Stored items
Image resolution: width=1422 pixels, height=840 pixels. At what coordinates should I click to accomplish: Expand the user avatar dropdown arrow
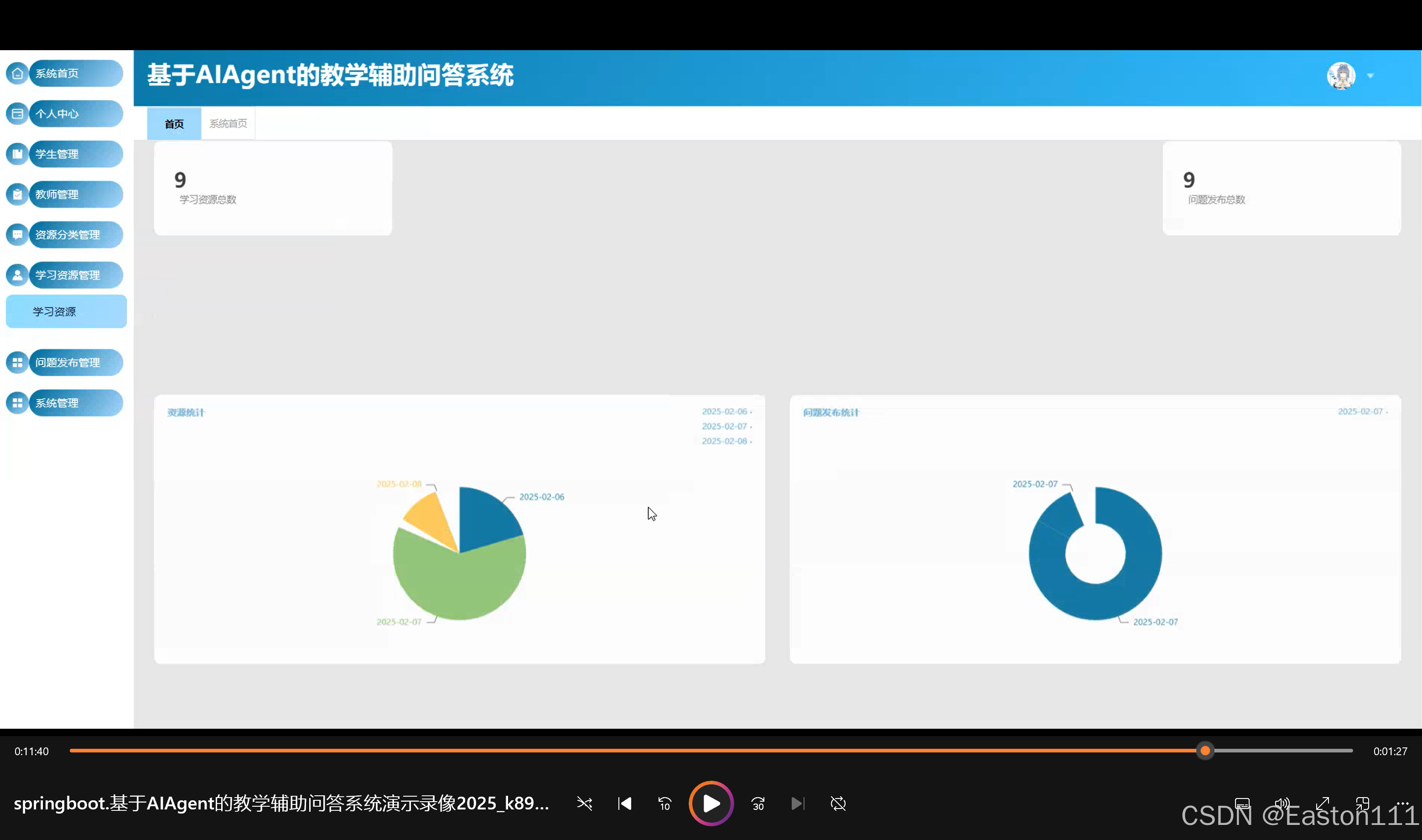[x=1370, y=76]
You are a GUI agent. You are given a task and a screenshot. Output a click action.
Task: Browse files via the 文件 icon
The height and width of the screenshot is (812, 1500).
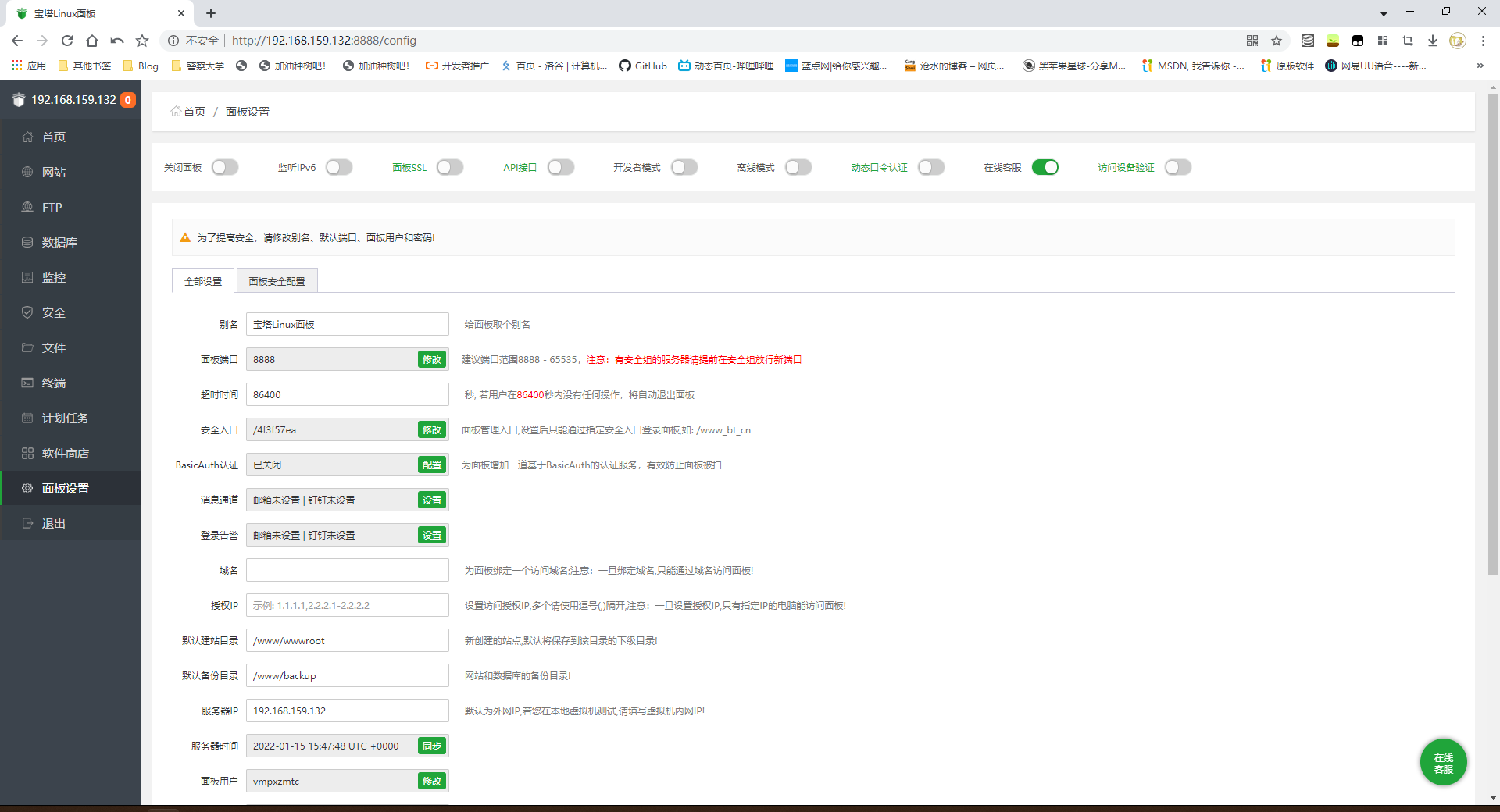[x=53, y=347]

• Work request: Would you write out every record word for word, leaving no picture in?

• Answer space:
Image resolution: width=1422 pixels, height=840 pixels. At what coordinates should I click to accomplish: Expand the user avatar dropdown arrow
[x=1370, y=76]
You are a GUI agent. You are given a task and a screenshot. Output a click action.
Task: Browse files via the 文件 icon
The height and width of the screenshot is (812, 1500).
[x=53, y=347]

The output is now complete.